I was recently reading the news of the Apache Foundation’s recent release of NoSQL database Cassandra version 1.2, and I ran across a description of the Cassandra Query Language (CQL), which Apache has also updated to version 3. I’ve always been amused by the NoSQL query languages, since they’re all doing their best to look like SQL even though they call themselves NoSQL, much as a Japanese restaurant might promote their artificial crab sushi. But I digress…
In any case, CQL3 contains a handful of SQL-like commands, including the predictable INSERT, UPDATE, and SELECT, as well as a few that are more specific to Cassandra’s NoSQL nature, like CREATE KEYSPACE. A keyspace is analogous to a schema in a relational database; it’s the outermost grouping of data for an application.
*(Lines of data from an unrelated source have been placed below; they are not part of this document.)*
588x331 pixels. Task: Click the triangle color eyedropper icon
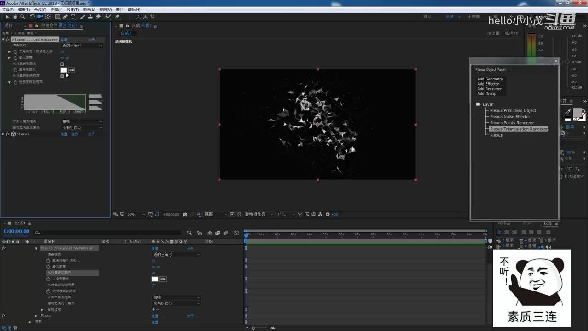tap(72, 70)
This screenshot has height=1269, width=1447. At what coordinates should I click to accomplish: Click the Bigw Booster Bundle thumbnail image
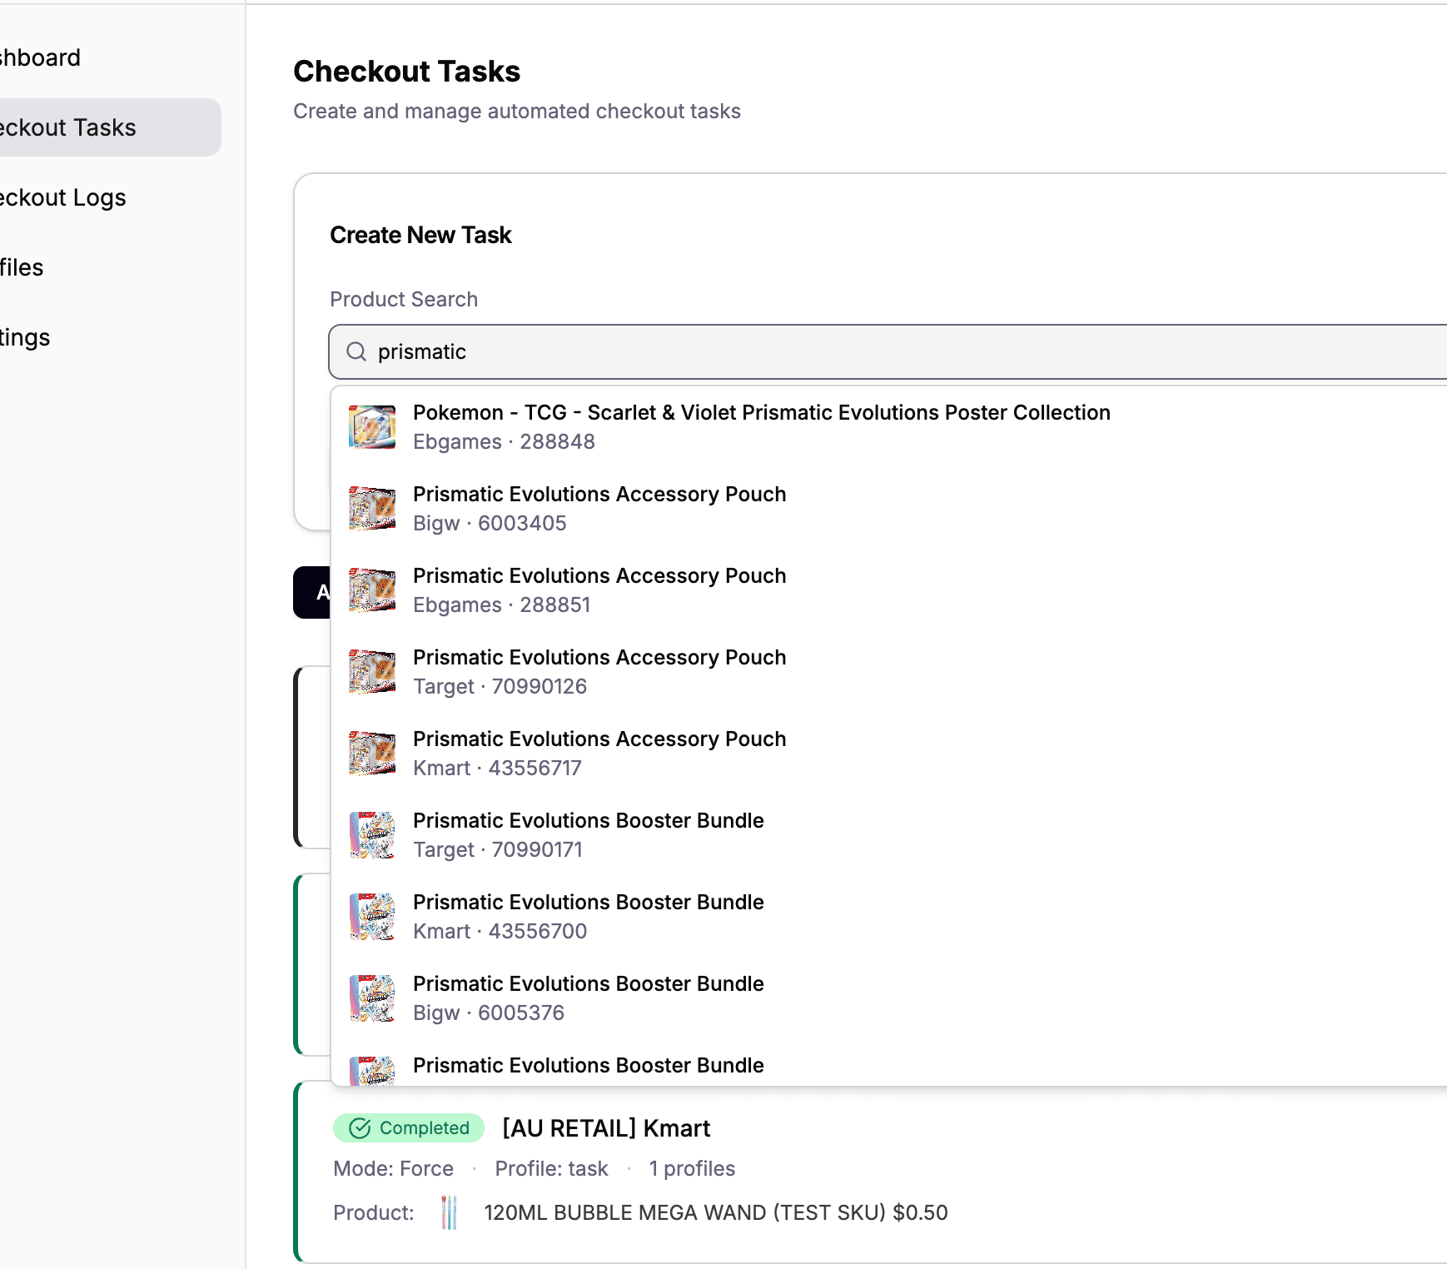point(372,997)
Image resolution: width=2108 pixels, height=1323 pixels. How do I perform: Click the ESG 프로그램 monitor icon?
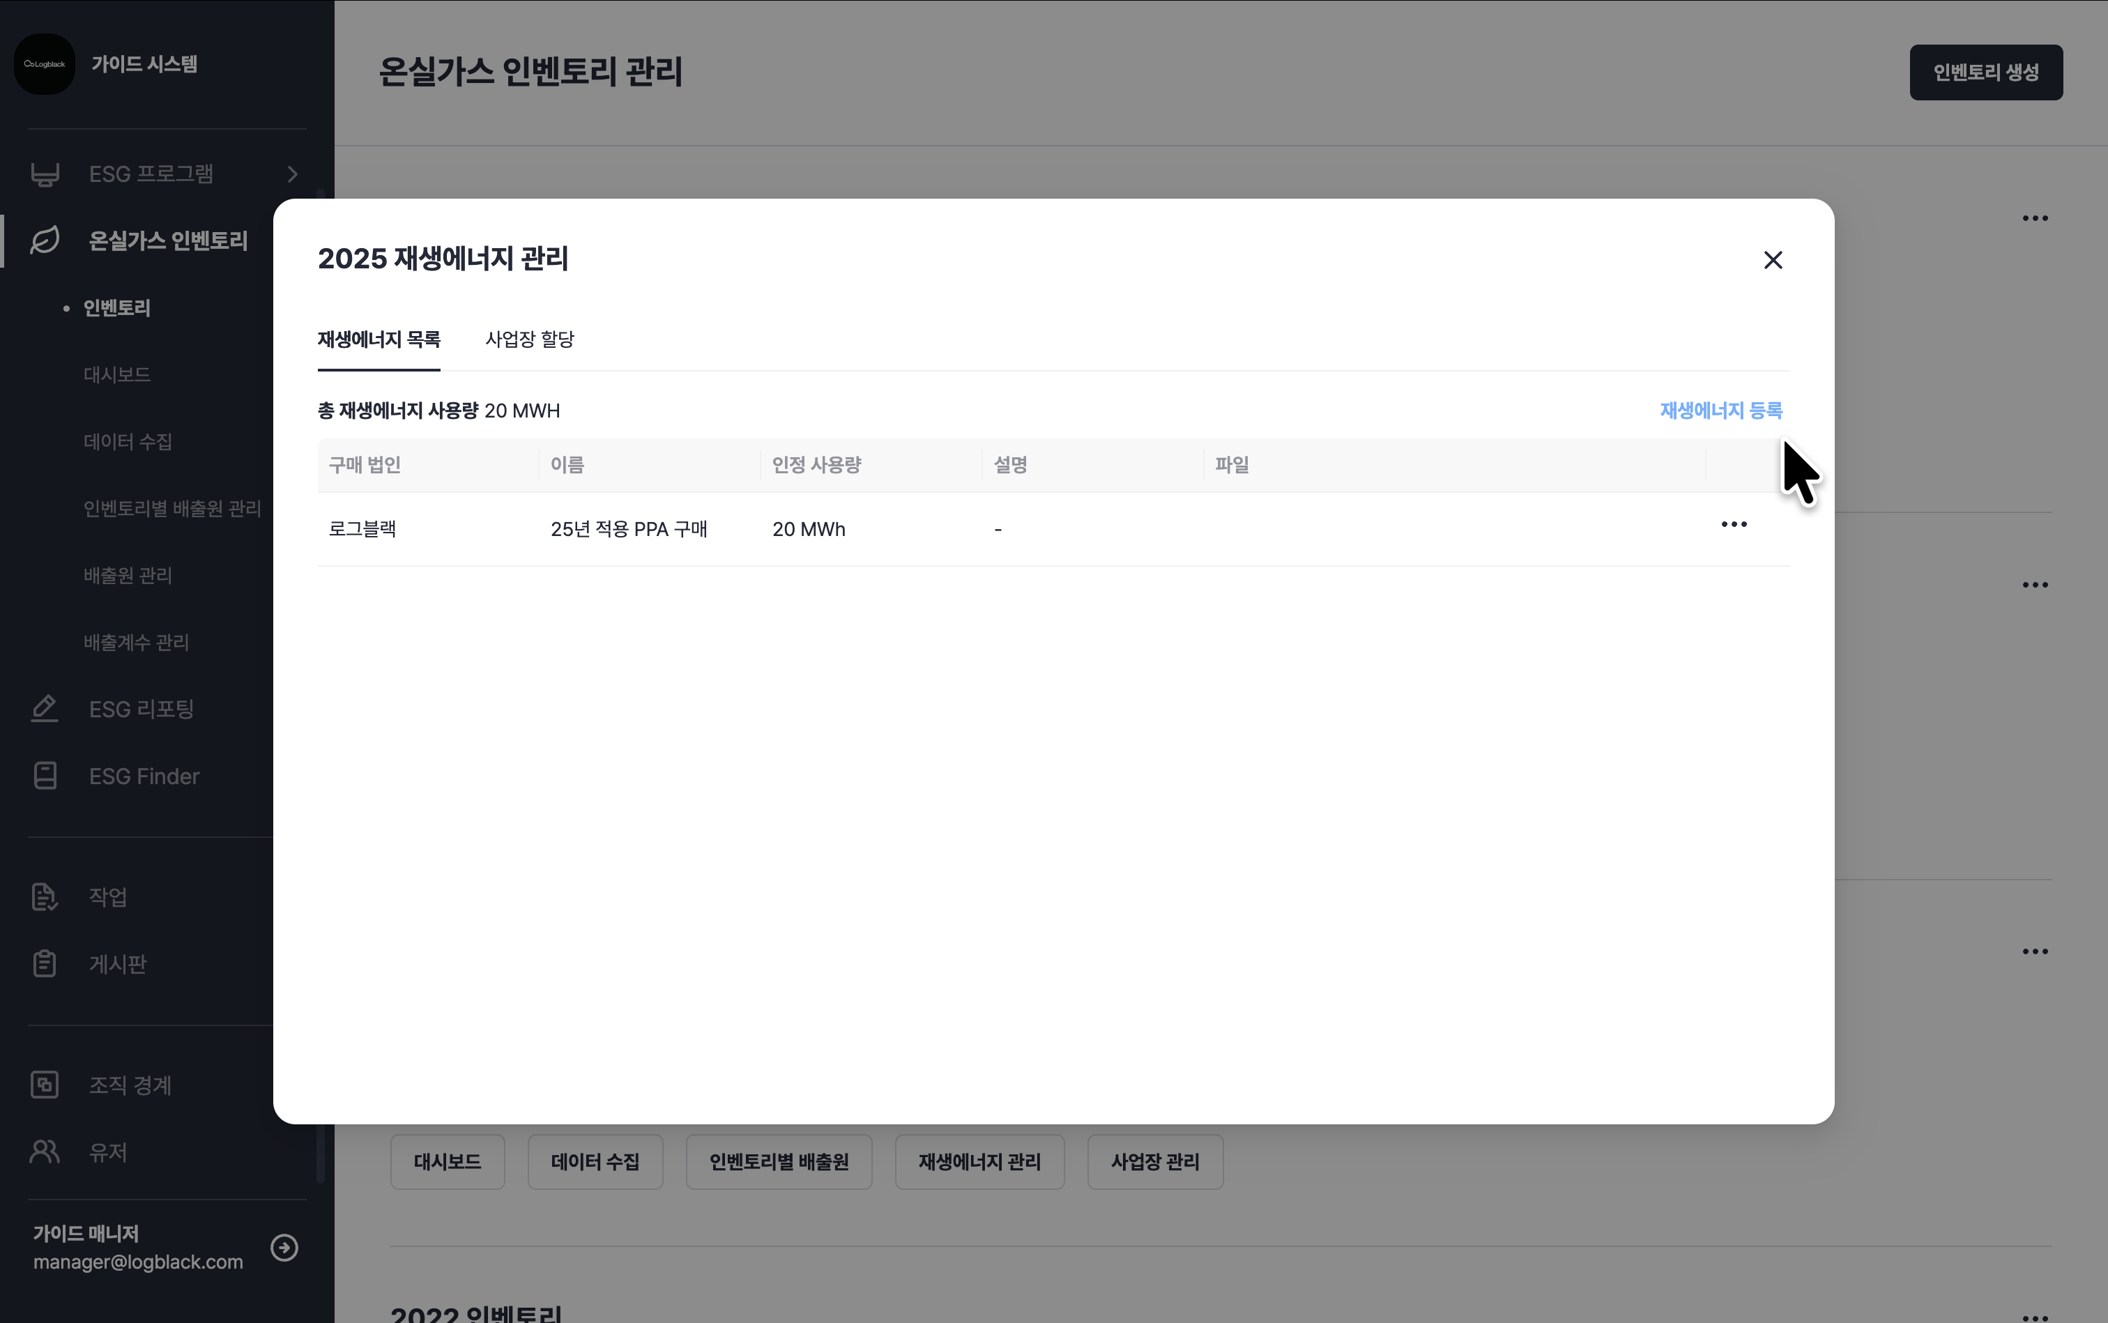point(45,174)
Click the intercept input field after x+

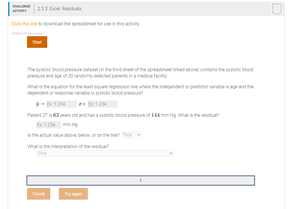pyautogui.click(x=102, y=104)
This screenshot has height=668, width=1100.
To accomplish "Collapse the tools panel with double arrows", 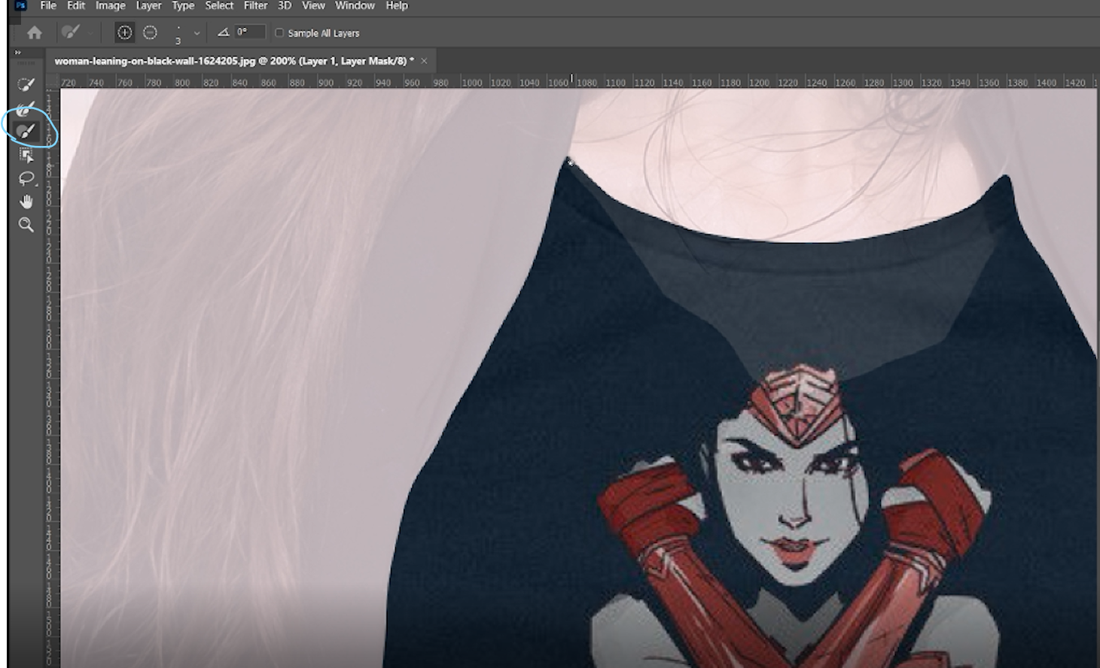I will click(17, 52).
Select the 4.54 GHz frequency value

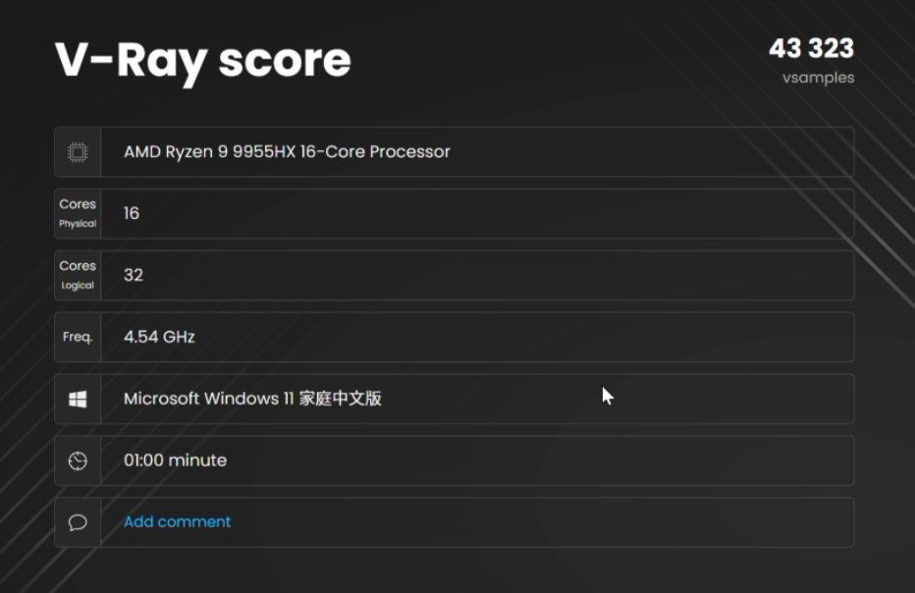pos(159,337)

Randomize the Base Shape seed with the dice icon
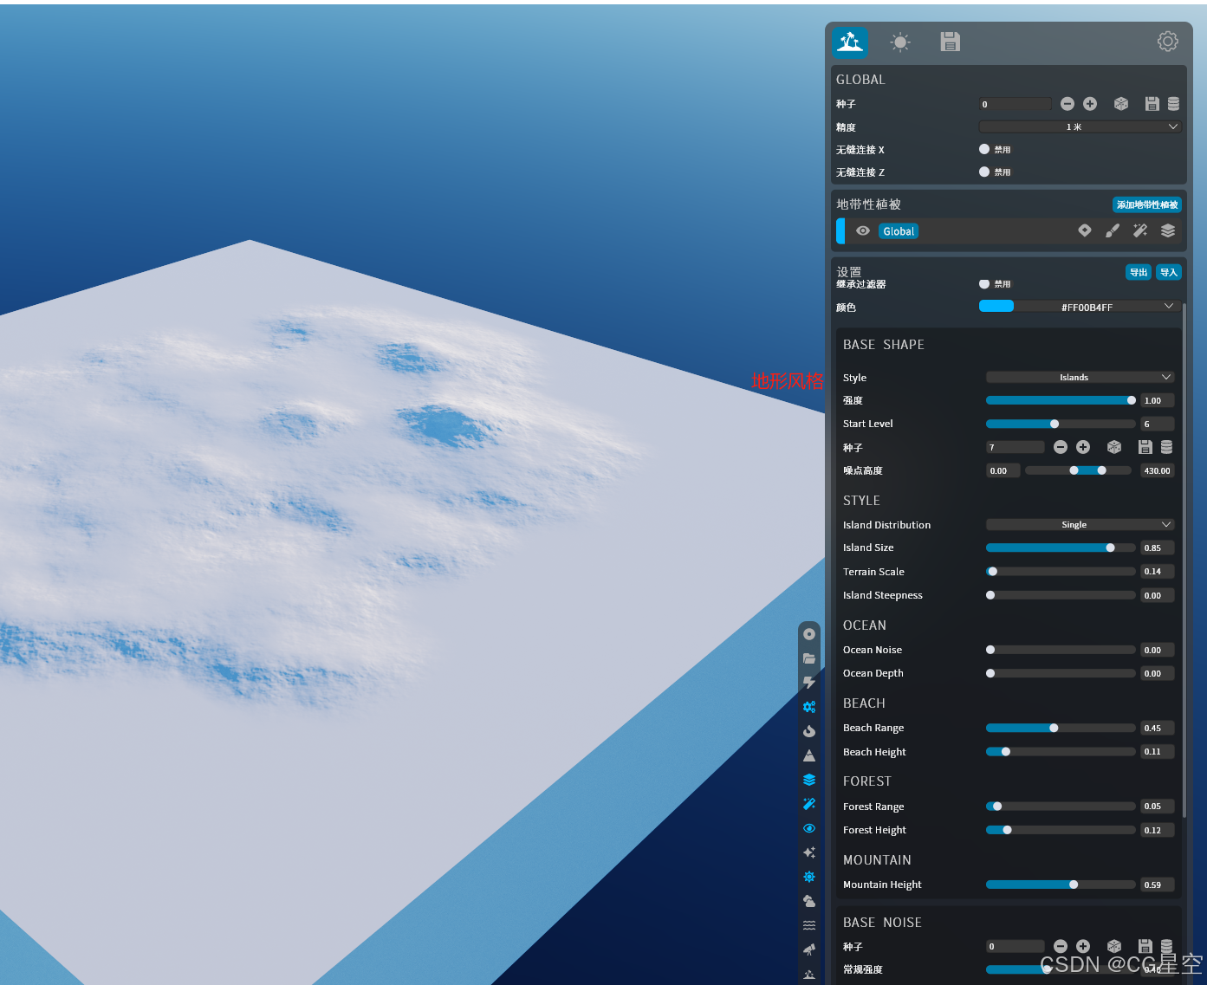click(x=1114, y=447)
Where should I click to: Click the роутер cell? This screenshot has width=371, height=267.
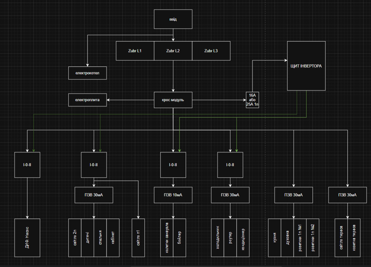click(230, 238)
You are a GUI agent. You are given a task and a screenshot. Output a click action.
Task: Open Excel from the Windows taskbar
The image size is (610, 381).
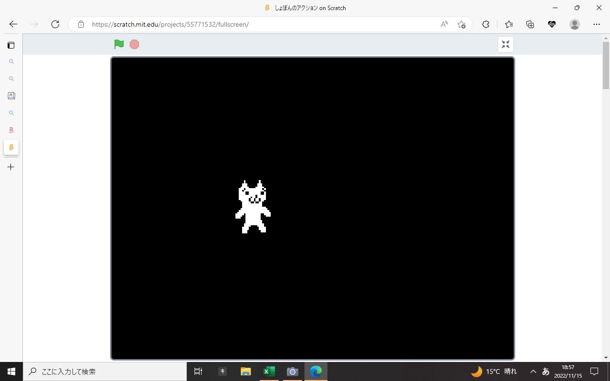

Here’s where the story gets interesting. When you create a keyspace, you must declare its replication strategy. There are a few options for replication strategy in Cassandra, with the simplest being a straightforward round robin distribution of replicas of your data across nodes. In English this strategy means that Cassandra automatically makes identical copies of your data (the replicas), and automatically distributes them across either virtual servers or physical servers (the nodes), so that if any of the nodes fails, Cassandra can recover the data on that node. Furthermore, you can select and configure your replication strategy however you like to configure the scalability, elasticity, and fault tolerance of your database.
In other words, Cassandra is built from the ground up for the Cloud. Sure, you’d expect that from Cassandra, but it’s important to understand that any application that runs in the Cloud should behave similarly. If your app isn’t designed to break into multiple pieces that can go on multiple nodes, where the number of nodes can change dynamically, and furthermore, individual nodes can fail without sinking your app, then your app isn’t Cloud ready.
So, next time you’re talking to a software vendor who’s trumpeting that their software will run in the Cloud, ask them what their replication strategy is. If they don’t have one — or worse, if they don’t even understand the question — then run the other direction. Quickly.